Within these categories, five clinicopathologically distinct entities are defined:

  1. acute invasive,
  2. chronic invasive granulomatous form,
  3. chronic invasive nongranulomatous form,
  4. fungus ball and
  5. allergic fungal sinusitis.

It must be emphasized that FRS is a spectrum of disease and the differences in clinical presentation are largely determined by the host defense system. Therefore, it is not uncommon to see overlapping clinical and imaging features.

Acute Invasive FRS

Acute invasive FRS is seen primarily in immunocompromised patients and is fatal if untreated. A high index of clinical suspicion and biopsy of the middle turbinate are necessary for early diagnosis, which may be life-saving.

CT study obtained early in the disease course may be normal or show nonspecific mucosal thickening indistinguishable from the appearance of bacterial/ viral disease. Bone destruction and swelling of the soft tissues adjacent to the paranasal sinuses occur in advanced disease.

Chronic Invasive FRS

Chronic invasive FRS has been associated primarily with immunocompromised patients; however, it does occur in the non-immunocompromised as well and has a more protracted course with relatively slow progression of disease, sometimes despite treatment, and high recurrence rate.

There is no apparent difference in clinical and radiological features of the granulomatous and nongranulomatous forms. The radiological hallmark of chronic invasive FRS is bone destruction, which is better depicted with CT, whereas MRI better defines the soft-tissue extent of disease and brain involvement.

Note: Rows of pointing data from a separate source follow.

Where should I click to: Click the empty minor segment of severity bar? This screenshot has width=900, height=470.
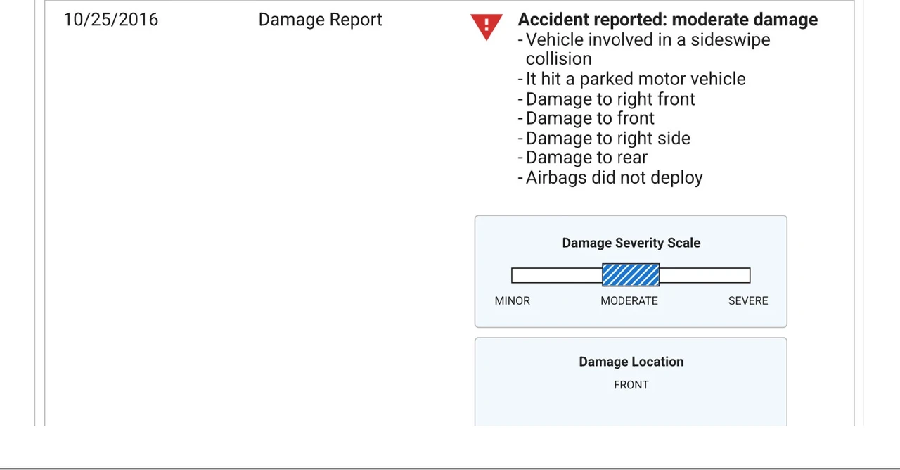click(557, 275)
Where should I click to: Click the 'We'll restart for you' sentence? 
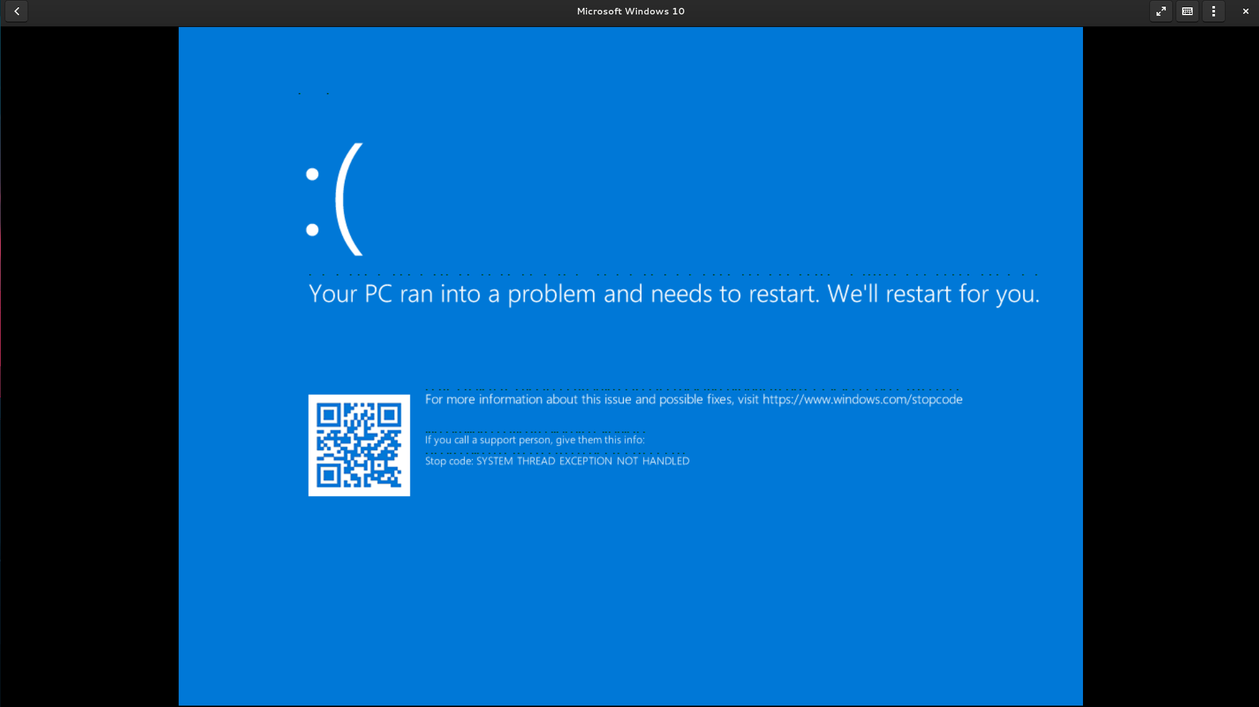(x=933, y=294)
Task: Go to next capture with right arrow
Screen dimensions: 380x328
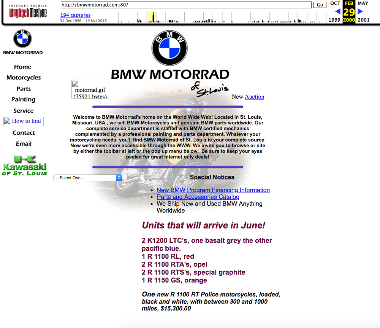Action: coord(360,11)
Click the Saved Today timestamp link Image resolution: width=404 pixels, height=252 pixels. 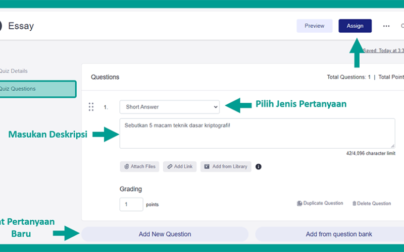(383, 50)
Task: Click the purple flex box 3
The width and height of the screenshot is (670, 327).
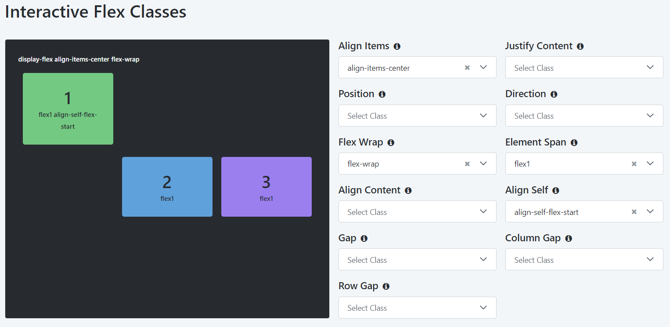Action: pos(267,187)
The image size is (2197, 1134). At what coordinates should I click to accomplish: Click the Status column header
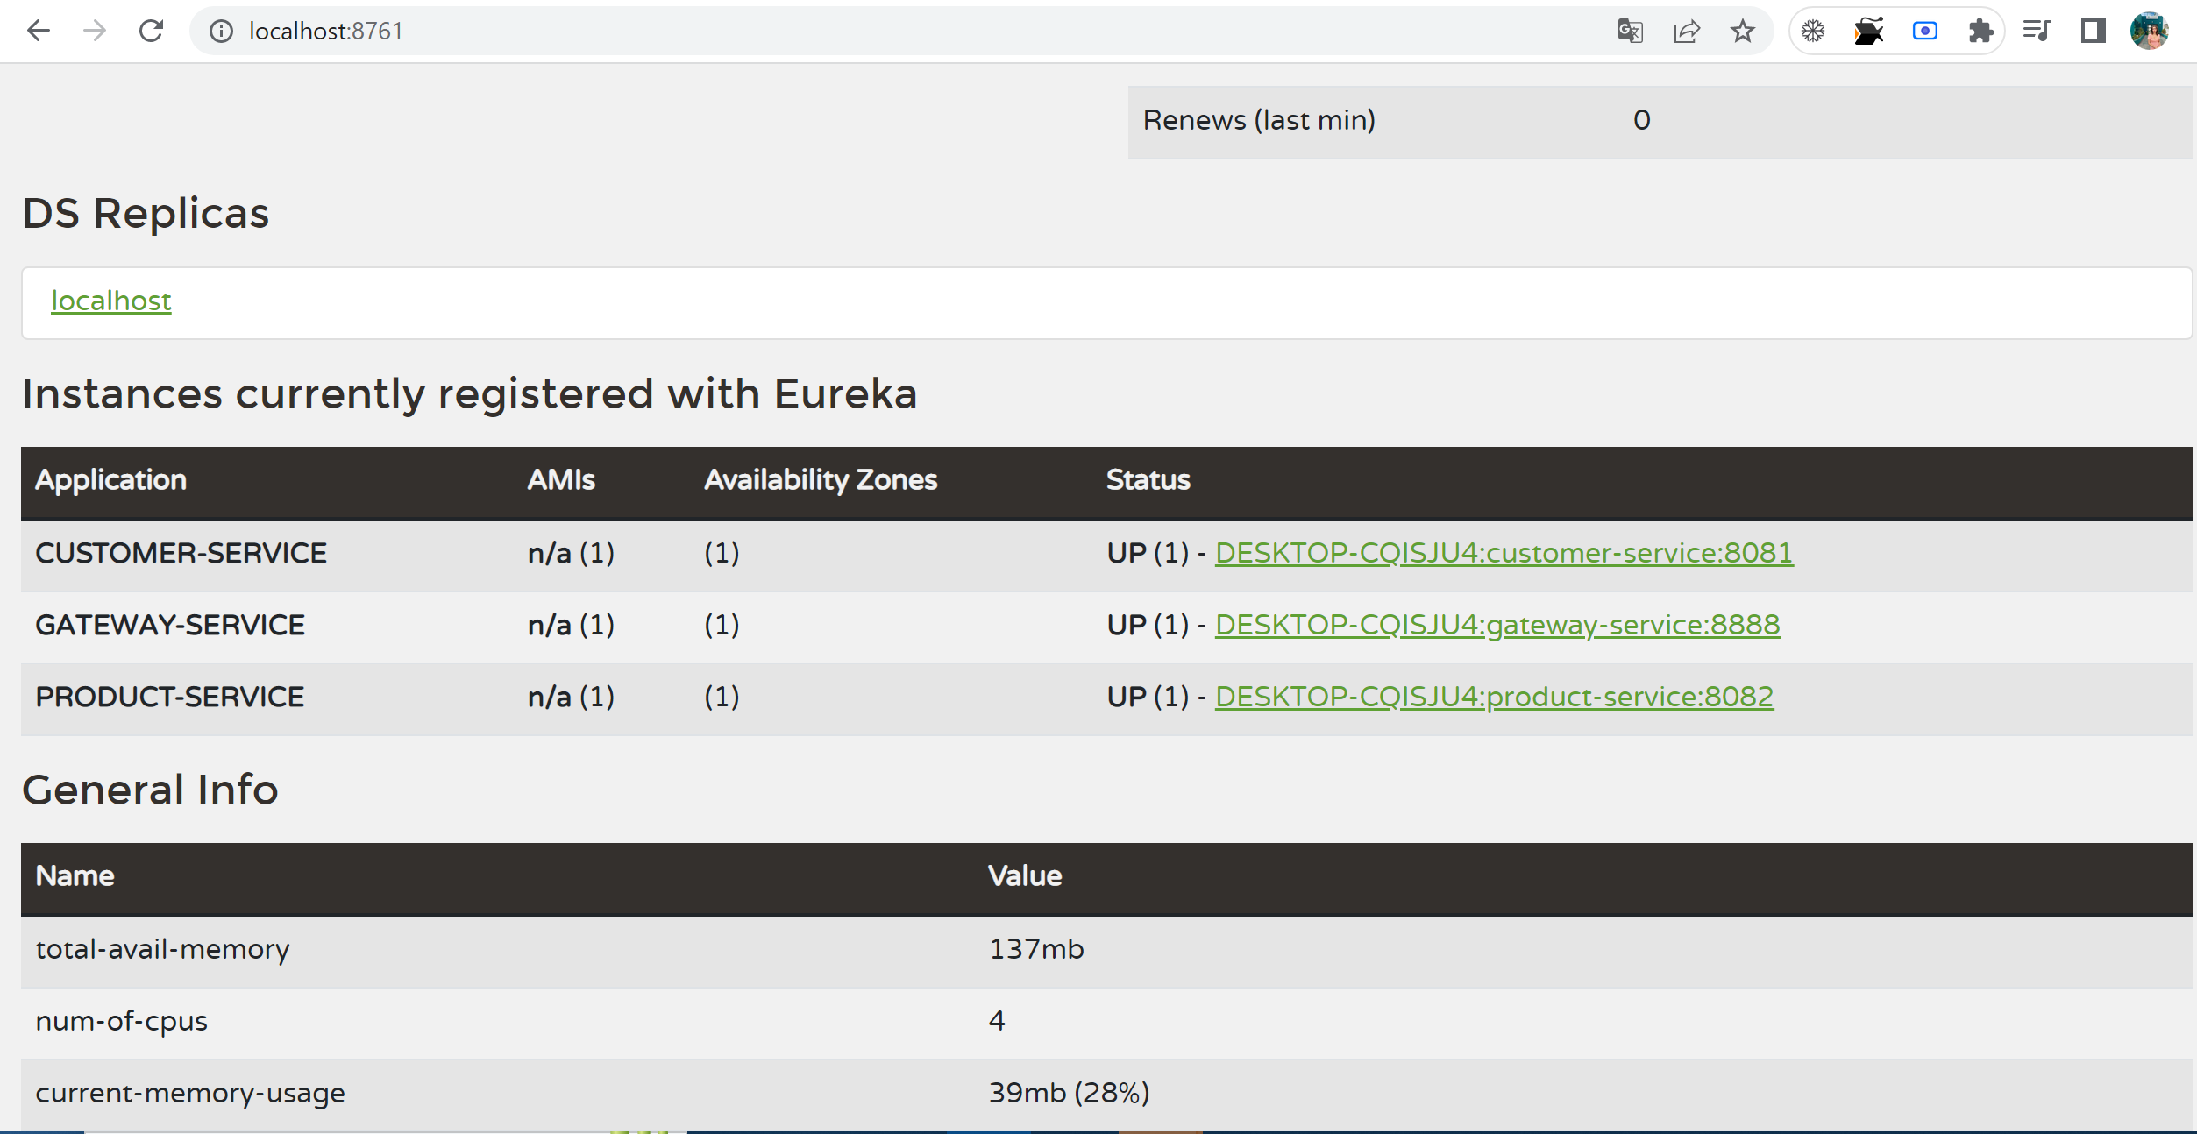1148,480
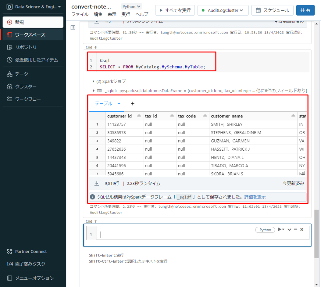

Foci of increased attenuation (on CT) in the sinus mucosal thickening may indicate fungal colonization as found in 74% of our patient population. The radiological differential diagnosis of chronic invasive FRS is broad and includes benign and malignant neoplasms, infectious and idiopathic granulomatous diseases, and allergic fungal sinusitis.

Fungus Ball

Fungus ball refers to a sinus mass that consists of packed hyphae. Patients with fungus ball are typically immunocompetent and present with varying nonspecific sinus-related complaints. Serendipitous identification of fungus balls is not uncommon.

Diffuse opacification of a single sinus is the most common radiographic feature. Foci of hyperattenuation in the center of the sinus mass is seen in approximately 50 to 74% of the patients. Large calcified concretions are characteristic of the disease but uncommonly found. Thickening of the sinus walls is common. Bone erosion may occasionally be seen.

Allergic FRS

Allergic FRS, an immunologically mediated hypersensitivity reaction to fungi, is the most common fungal disease of the sinuses. A central area of hyperattenuation on sinus CT is almost always present and corresponds to markedly decreased T2 signal on MRI.

This appearance is due to the metabolized ferromagnetic elements (primarily iron) and calcium within the concretion. Expansion of the involved sinuses with bone remodeling or destruction is common.

Saprophytic Colonization

Saprophytic colonization of the sinonasal mucosa is very common, particularly in patients who had undergone sinus surgery, and mere presence of fungi on the mucosa does not necessarily constitute the disease.